EXCERPTED TEXT:
** Begin **

Thoughts on Babbitt’s "Who Cares if You Listen"

or The Composer as Specialist from Hi Fidelity, February 1958
Bach, Beethoven, Brahms…. Jump ahead, jump ahead and there’s Babbitt. But there’s also obviously a lot in between.
Last week’s post was a simple, straightforward one explaining some of the basics of sonority and consonance vs. dissonance, using a famous example, a sonata of Beethoven. We’re coming off a pretty big series of piano concertos in celebration of the first year of FFT, and we’re jumping back to symphonic works. As the antithesis to last week’s post on Beethoven and consonance, we have this.
Why Babbitt? To be honest, it was more the fascination with the compositional process of serialism, the twelve-tone row, atonality, and all of that that got me reading up on all this to begin with.
For someone with only a tenuous grasp of harmony and melodic progression and the nuts and bolts of diatonic music, I must say the allure of “atonality” is strong. That’s not to say it’s an excuse to write music that doesn’t exhibit harmonies. I would like to say I feel like I understand the concepts of sonata form and diatonic harmony and cadences and voice leading and all that, but it’s still a far cry from putting that knowledge to use practically and creatively to make interesting music.

** End **

DATA IN THIS EXERCISE:
** Begin **

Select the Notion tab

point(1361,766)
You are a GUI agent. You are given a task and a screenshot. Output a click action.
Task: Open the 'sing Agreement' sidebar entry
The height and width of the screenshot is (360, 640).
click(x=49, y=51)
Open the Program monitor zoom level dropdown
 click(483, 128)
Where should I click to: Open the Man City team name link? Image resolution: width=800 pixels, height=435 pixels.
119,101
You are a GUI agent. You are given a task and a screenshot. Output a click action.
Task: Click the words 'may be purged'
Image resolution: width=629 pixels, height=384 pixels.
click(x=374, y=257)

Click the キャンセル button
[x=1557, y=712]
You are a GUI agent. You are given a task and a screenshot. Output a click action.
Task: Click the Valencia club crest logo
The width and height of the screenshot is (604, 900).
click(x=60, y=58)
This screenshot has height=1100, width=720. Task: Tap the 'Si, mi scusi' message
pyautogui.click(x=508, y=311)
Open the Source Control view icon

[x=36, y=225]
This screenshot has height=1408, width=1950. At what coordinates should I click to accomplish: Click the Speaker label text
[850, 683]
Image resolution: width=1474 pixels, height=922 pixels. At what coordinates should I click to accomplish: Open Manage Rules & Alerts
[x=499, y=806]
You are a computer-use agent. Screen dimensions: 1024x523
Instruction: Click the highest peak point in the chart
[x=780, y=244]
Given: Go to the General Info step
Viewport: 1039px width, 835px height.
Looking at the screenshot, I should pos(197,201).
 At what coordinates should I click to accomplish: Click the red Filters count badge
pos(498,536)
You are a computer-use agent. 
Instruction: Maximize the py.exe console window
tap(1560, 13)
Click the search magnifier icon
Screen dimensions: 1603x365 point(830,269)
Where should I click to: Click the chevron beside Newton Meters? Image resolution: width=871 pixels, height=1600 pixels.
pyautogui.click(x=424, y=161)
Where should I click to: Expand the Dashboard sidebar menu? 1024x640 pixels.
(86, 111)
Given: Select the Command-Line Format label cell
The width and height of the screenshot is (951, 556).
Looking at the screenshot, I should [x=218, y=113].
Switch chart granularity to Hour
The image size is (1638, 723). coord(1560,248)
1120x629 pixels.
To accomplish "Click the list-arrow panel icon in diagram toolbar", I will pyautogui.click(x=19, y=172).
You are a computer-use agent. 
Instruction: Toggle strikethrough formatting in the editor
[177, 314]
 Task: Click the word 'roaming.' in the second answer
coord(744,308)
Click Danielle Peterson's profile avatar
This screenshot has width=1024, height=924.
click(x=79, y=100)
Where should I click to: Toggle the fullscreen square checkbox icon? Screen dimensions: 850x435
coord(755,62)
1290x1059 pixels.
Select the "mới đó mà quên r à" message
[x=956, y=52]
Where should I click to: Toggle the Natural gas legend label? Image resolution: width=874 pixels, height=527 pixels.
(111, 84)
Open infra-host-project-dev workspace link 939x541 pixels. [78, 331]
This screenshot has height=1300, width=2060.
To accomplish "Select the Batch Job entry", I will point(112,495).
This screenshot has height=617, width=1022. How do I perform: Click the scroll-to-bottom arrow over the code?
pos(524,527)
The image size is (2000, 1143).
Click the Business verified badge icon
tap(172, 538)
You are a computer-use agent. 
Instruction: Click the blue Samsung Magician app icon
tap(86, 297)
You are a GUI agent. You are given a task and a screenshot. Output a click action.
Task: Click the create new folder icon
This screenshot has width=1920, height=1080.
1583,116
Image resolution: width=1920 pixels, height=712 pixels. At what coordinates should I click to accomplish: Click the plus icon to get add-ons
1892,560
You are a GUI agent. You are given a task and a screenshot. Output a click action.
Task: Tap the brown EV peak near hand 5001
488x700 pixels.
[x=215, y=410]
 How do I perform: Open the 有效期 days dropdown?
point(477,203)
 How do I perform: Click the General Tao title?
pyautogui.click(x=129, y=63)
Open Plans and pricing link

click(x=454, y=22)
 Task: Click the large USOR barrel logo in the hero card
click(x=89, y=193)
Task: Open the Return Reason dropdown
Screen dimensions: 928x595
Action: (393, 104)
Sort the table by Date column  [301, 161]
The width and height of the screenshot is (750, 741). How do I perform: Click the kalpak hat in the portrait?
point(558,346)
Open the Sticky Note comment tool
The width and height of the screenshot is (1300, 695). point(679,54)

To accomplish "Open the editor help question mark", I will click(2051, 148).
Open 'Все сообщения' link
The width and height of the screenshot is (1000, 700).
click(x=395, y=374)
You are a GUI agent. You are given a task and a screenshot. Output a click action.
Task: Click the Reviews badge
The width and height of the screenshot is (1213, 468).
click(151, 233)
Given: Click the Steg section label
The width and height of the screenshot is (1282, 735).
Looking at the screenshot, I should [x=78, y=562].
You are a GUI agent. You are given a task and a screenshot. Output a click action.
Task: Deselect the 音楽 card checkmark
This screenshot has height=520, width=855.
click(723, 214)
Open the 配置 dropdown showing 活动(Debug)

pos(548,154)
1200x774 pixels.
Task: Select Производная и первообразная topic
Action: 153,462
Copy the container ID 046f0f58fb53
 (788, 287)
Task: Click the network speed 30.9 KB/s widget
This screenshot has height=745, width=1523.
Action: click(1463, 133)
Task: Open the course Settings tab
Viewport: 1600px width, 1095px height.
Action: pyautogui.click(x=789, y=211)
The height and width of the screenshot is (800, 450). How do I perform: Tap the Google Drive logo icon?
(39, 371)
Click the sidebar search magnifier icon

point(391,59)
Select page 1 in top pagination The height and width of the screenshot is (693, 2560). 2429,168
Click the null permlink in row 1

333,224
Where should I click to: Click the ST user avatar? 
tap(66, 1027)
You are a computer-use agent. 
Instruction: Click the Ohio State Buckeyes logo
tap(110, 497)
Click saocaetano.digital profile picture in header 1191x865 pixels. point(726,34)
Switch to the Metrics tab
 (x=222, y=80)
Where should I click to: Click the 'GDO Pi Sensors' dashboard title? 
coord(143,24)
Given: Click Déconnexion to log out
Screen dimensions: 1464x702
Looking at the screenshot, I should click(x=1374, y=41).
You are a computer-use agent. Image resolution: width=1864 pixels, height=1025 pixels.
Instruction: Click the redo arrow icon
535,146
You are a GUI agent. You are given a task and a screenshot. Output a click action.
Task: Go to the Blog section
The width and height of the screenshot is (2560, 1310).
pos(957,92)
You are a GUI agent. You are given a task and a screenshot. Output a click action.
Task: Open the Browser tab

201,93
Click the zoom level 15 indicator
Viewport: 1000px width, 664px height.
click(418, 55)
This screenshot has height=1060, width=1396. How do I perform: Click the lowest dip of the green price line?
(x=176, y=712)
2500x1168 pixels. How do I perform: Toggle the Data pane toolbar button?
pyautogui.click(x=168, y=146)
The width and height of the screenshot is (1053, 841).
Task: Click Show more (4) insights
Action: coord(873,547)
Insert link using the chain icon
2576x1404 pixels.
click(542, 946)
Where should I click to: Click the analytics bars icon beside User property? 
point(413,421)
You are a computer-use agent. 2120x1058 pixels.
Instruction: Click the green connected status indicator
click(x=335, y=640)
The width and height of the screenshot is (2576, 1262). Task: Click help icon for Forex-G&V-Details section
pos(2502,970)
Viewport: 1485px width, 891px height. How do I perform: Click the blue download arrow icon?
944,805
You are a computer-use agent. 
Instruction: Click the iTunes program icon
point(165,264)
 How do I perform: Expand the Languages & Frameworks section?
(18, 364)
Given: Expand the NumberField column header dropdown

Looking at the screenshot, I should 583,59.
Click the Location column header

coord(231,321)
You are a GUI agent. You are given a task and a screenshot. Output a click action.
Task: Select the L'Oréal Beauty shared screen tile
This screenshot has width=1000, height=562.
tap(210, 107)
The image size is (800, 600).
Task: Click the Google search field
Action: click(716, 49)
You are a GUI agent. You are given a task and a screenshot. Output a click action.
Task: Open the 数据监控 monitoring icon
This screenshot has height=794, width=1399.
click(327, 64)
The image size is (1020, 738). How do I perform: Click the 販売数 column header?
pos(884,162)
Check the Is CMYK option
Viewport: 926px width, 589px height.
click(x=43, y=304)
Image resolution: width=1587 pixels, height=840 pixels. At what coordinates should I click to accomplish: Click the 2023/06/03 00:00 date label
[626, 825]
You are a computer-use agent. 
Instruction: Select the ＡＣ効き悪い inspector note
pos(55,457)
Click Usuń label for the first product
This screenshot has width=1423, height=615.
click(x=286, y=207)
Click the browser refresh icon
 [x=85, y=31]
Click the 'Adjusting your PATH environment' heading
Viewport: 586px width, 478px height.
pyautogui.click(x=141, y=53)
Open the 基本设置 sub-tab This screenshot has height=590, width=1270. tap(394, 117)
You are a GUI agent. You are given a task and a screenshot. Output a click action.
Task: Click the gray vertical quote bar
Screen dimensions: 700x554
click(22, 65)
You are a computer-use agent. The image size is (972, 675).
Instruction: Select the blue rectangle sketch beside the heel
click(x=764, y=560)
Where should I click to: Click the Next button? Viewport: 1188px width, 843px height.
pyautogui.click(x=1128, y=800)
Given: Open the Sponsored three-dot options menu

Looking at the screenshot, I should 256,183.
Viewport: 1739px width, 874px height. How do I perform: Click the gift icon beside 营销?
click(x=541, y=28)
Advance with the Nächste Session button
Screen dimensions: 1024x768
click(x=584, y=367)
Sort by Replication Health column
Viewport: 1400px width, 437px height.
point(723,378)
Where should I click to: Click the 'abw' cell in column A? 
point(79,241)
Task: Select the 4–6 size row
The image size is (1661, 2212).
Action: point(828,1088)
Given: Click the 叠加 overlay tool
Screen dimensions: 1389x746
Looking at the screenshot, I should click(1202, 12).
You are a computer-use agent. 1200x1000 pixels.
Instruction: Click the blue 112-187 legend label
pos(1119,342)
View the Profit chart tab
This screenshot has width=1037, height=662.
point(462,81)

** End **

TASKS TO COMPLETE:
1. According to the subtitle of the Babbitt post, in which publication and issue did the original article appear?
2. From the entries, copy the part that opens with the line containing "Task: Click the large" and closes with the line containing "The width and height of the screenshot is (1300, 695).", including both of those lines.
The Babbitt post and the entries are unrelated material.

RESPONSES TO THE EXERCISE:
1. Hi Fidelity, February 1958.

2.
 Task: Click the large USOR barrel logo in the hero card
click(x=89, y=193)
Task: Open the Return Reason dropdown
Screen dimensions: 928x595
Action: (393, 104)
Sort the table by Date column  [301, 161]
The width and height of the screenshot is (750, 741). How do I perform: Click the kalpak hat in the portrait?
point(558,346)
Open the Sticky Note comment tool
The width and height of the screenshot is (1300, 695). point(679,54)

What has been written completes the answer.